I'm learning how to balance and not become as overwhelmed with my emotions.  Before they would overtake me, but I can now let bits out for short periods of time without dissociating or having a panic attacks.  Sometimes I still have the panic attacks, but not all times, so this is success.

I also talked to her about the looming relevance of the death date itself and how I would like to learn how to think differently about it.  I want to honor my sister, but I don't want to feel like I'm preparing for a nuclear bomb.  The fact is that I think it's going to be like it was, but it can never be like that again because that night already happened.  I can make peace with it and slowly let it go now.  There is no purpose for me to harbor some of those memories as closely as I do.

Even the date.  If I really wanted to, I could honor her on December 8th instead of the 9th.  I can do whatever I want.  What an enormous relief that is.  Don't know if I'll do that, but I could if I wanted to.

It is a day and it will see the sun rise and it will see the sun fall.  And then that day will pass and another one will come.

I think this is kind of what you might have been getting at previously, comfortzone?

Anyway, just random thoughts.


----------



## healthbound (Dec 6, 2005)

And another thing.  I'm mad.  I don't recall feeling disappointed about her death in the past because I always felt I understood exactly why she did it.  But I feel very disappointed now.


----------



## healthbound (Dec 6, 2005)

> If you haven't read it yet, see Grief and Bereavement in Accidental or Sudden Death -- especially the parts on legacy. I think that's the key.



I just read this, db.  Thank you very much for posting this link, I found it very helpful and validating.  I also didn't realize that you had experienced sudden loss and reading about your experiences helped me feel less alone in mine.  I KNOW others go through loss, but I don't KNOW them.

Do you still feel overwhelmingly sad sometimes?


----------



## David Baxter PhD (Dec 6, 2005)

Yes. A little less often overwhelmingly so as time goes on, and I can remember a lot more of the positive things about her life - both of them.

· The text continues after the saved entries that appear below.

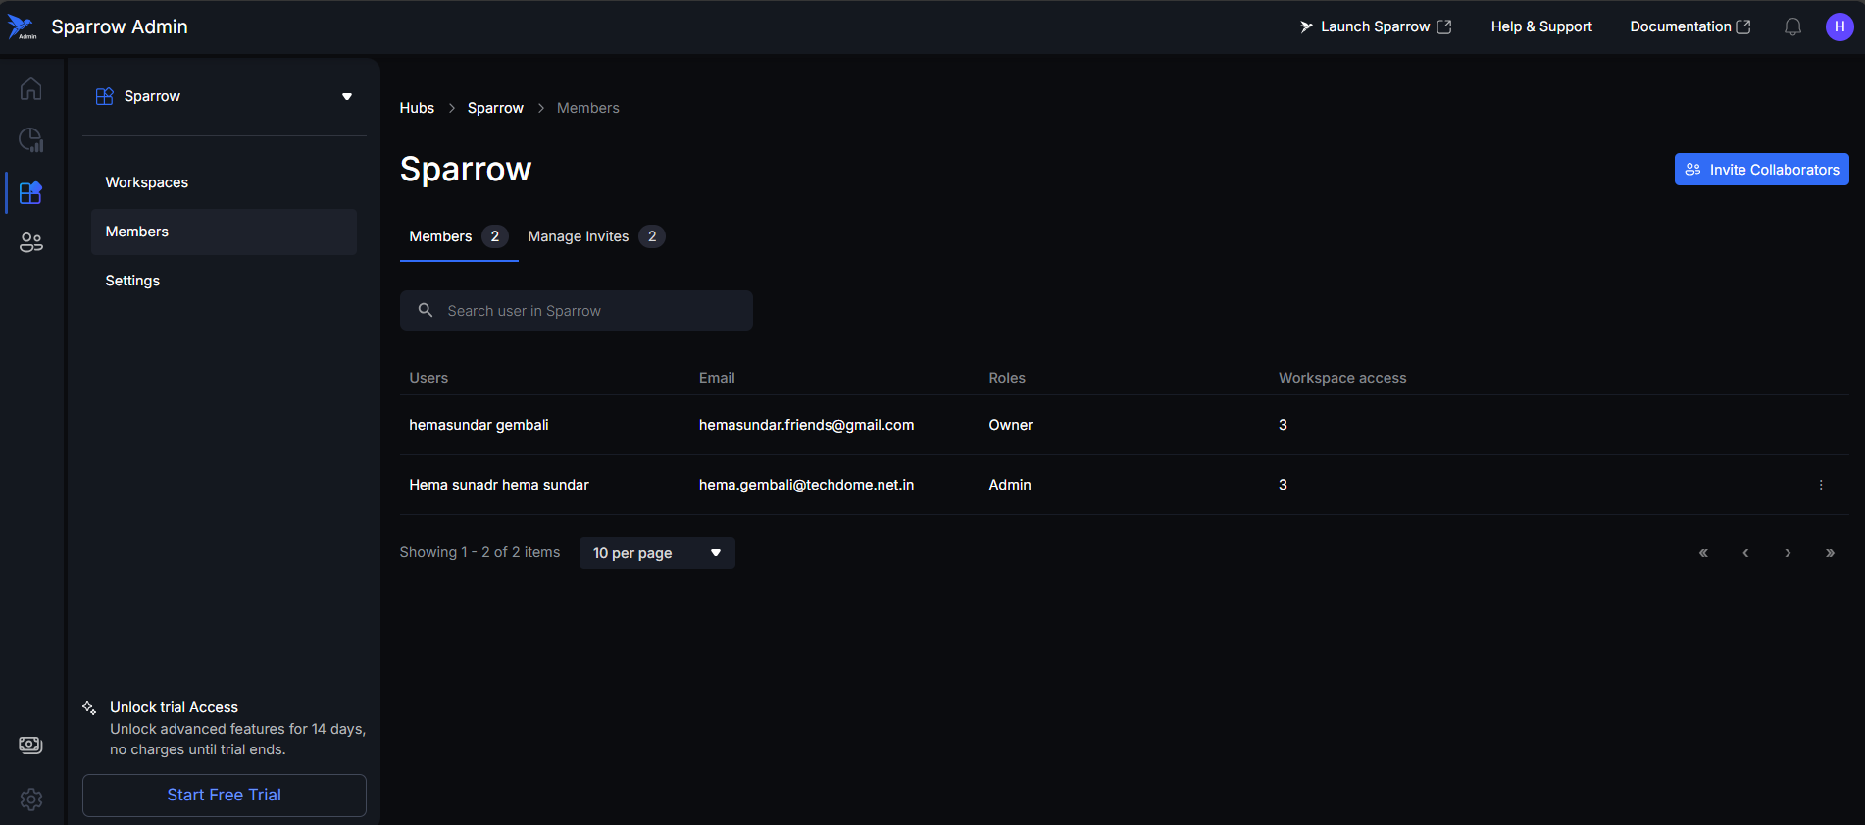Open the user profile avatar H
The image size is (1865, 825).
[1839, 27]
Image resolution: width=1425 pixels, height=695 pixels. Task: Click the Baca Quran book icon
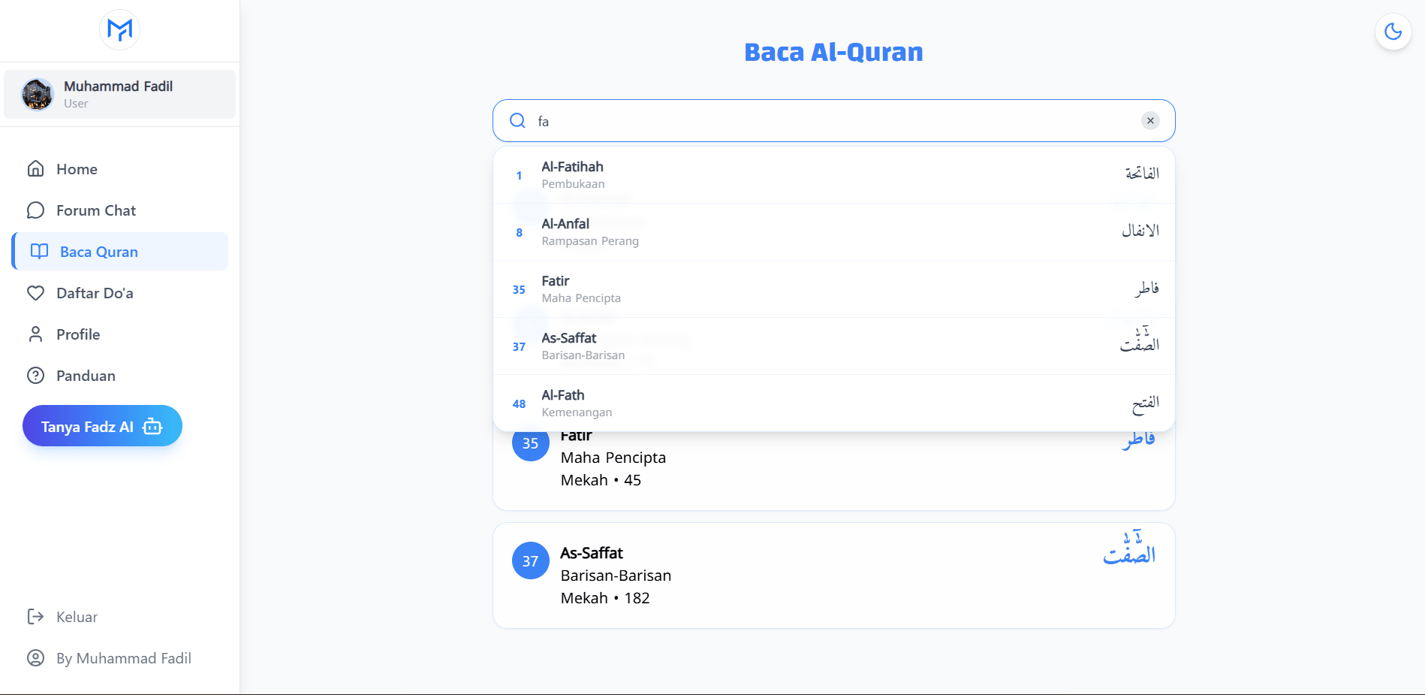click(38, 252)
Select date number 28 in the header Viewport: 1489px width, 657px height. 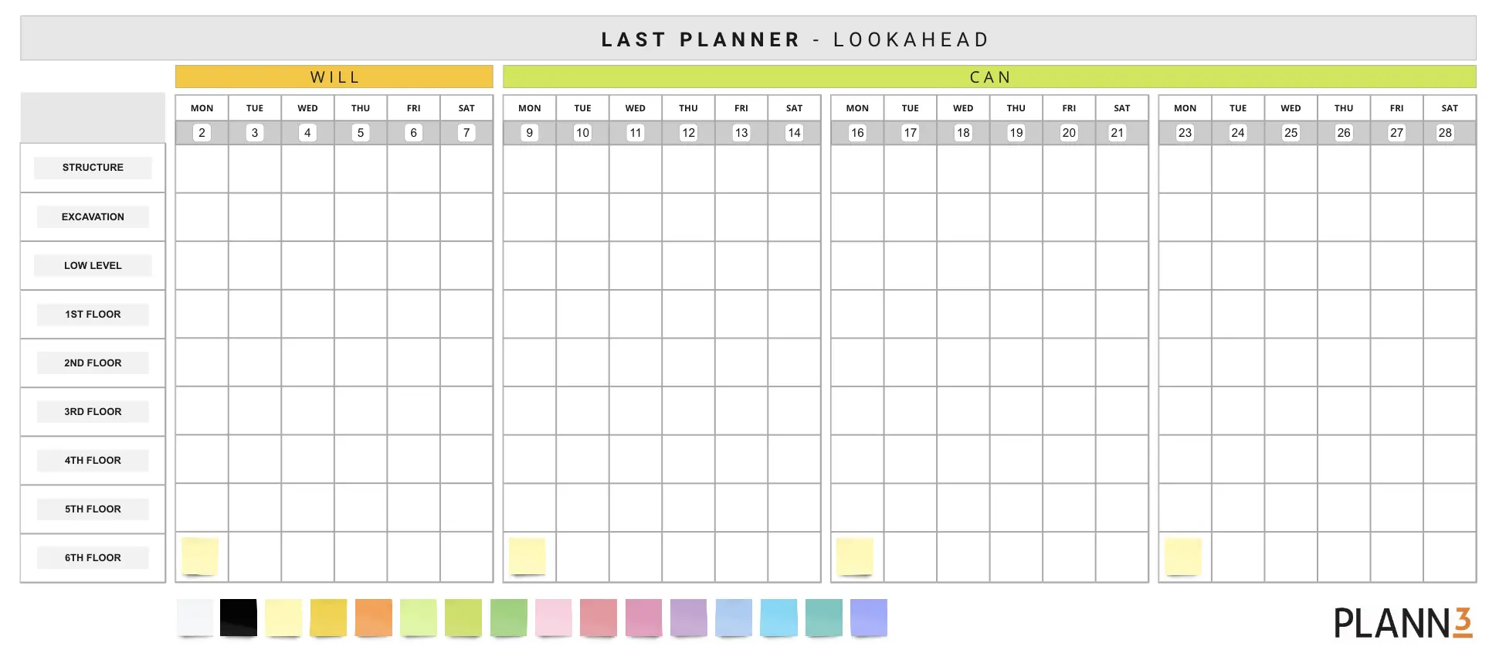1445,133
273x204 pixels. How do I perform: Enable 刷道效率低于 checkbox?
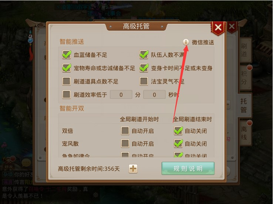[x=67, y=95]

You never "get over" losing someone. You just learn how to live with it and how to force it to mean something.


----------



## healthbound (Dec 6, 2005)

I look forward to remembering more of the positive things about her life (and mine!) after I work through the disturbing ones.


I liked what you wrote about legacy in your article.

I want to somehow positively impact suicide prevention and mental health awareness.  lol...One of the positive things I thought could come of my blog was that someone might identify with what I wrote about.  Or maybe the blog would help increase awareness of suicide and mental health.

I would also like to use some of my art as a communication vehicle.  I'm certainly no Van Gogh, but when I was younger and I discovered his work, I felt like he knew what I was feeling.  It would be nice if I could do that for others.

I even researched an idea about promoting artists with mental illness.  I actually found a local art gallery that does just that.  I e-mailed them and intend on becoming involved with them on some level in the near future.

Suicide is still so taboo yet deaths by suicide are extremely high.  I will help positively impact education and awareness somehow in the coming years.

I know I'll never "get over" losing her.  But I do hope that someday it gets less overwhelming.  She was very important to me and I miss and love her a lot.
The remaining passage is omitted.